Todo está allí bien combinado; todo se hace de acuerdo. Ninguna bailarina se destaca; eso no; la personalidad desaparece ante la precisión de un orden de conjunto, y el conjunto se adapta al ambiente, a la decoración. Les aseguro a ustedes seriamente que es maravilloso. Las cosas que pasan allí, durante la media hora que dura el ballet, se comprende que son las cosas que, en buena lógica, tienen que pasar. Cualquier otra produciría un trastorno colectivo.

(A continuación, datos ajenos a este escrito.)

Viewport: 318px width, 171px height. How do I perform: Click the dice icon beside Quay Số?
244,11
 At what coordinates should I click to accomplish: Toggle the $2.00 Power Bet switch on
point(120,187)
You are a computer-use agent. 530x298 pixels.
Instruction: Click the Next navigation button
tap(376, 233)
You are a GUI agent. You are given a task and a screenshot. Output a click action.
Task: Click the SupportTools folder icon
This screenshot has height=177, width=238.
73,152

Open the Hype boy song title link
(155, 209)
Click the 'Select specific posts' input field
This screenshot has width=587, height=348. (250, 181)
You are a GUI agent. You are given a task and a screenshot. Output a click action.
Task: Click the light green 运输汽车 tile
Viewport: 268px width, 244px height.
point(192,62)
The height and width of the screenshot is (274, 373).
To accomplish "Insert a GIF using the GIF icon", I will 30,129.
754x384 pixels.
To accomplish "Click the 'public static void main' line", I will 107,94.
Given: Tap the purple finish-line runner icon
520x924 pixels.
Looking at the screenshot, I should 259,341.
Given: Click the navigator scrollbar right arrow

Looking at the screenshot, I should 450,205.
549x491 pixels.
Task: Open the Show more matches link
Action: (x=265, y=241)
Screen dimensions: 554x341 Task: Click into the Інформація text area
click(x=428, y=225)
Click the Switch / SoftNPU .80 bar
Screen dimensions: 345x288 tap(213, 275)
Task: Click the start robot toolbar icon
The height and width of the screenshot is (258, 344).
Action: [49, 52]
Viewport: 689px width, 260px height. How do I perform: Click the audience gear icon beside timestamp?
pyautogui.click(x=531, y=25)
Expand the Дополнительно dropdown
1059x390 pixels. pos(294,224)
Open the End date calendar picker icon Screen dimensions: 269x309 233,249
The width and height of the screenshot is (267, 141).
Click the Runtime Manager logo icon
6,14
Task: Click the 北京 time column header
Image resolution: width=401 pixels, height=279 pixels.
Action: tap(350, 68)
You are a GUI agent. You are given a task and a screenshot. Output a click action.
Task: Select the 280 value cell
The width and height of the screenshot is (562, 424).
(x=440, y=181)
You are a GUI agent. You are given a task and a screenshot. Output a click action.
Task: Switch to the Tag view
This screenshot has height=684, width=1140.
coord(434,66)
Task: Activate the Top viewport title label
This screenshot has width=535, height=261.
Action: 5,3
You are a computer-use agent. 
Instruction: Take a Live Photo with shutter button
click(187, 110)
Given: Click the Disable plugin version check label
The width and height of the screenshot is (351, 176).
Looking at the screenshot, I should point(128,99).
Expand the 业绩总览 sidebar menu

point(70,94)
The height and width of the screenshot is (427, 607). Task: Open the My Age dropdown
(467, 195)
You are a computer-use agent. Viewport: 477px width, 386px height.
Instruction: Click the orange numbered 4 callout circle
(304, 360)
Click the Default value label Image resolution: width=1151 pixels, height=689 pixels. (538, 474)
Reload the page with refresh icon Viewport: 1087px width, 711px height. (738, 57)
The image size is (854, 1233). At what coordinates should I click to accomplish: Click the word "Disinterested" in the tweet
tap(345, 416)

Por desgracia, es inútil que nosotros queramos bailar el baile inglés.
Admiración de la ruina
Yo quiero ser cronista.
Uno de los proyectos periodísticos que yo no podré realizar nunca es el de inscribirme entre un grupo de ingleses para hacer un viaje colectivo por medio de la agencia coocks, un viaje a Egipto, a Grecia, a Italia o a España; es decir, a un sitio donde haya muchas ruinas. El inglés es un hombre metódico, social y admirador de las ruinas. ¿Viajar sólo? No; ¿hoy en un lado, y mañana en otro, según la inspiración del momento; detenerse más o menos, a su arbitrio, en las ciudades del itinerario? No, mil veces no. Eso supondría un desorden inadmisible. El inglés compra un billete de la agencia de coocks, en donde está establecido al minuto el empleo del tiempo que va a durar el viaje, «Día tantos, tal país. A las ocho de la mañana, desayuno. A las nueve, excursión al Museo. Dos horas de pintura de tal escuela. A las doce, almuerzo. Lista del almuerzo. A las dos, excursión a las ruinas de al lado. Admiración de las ruinas durante tres horas. A las cinco, el té. A las siete, salida de la estación». Un buen programa de viaje para el inglés es aquel que no le deja ni un minuto libre para hacer lo que le dé la gana. Sin esta distribución matemática del tiempo, el inglés no comprendería la emoción de los viajes.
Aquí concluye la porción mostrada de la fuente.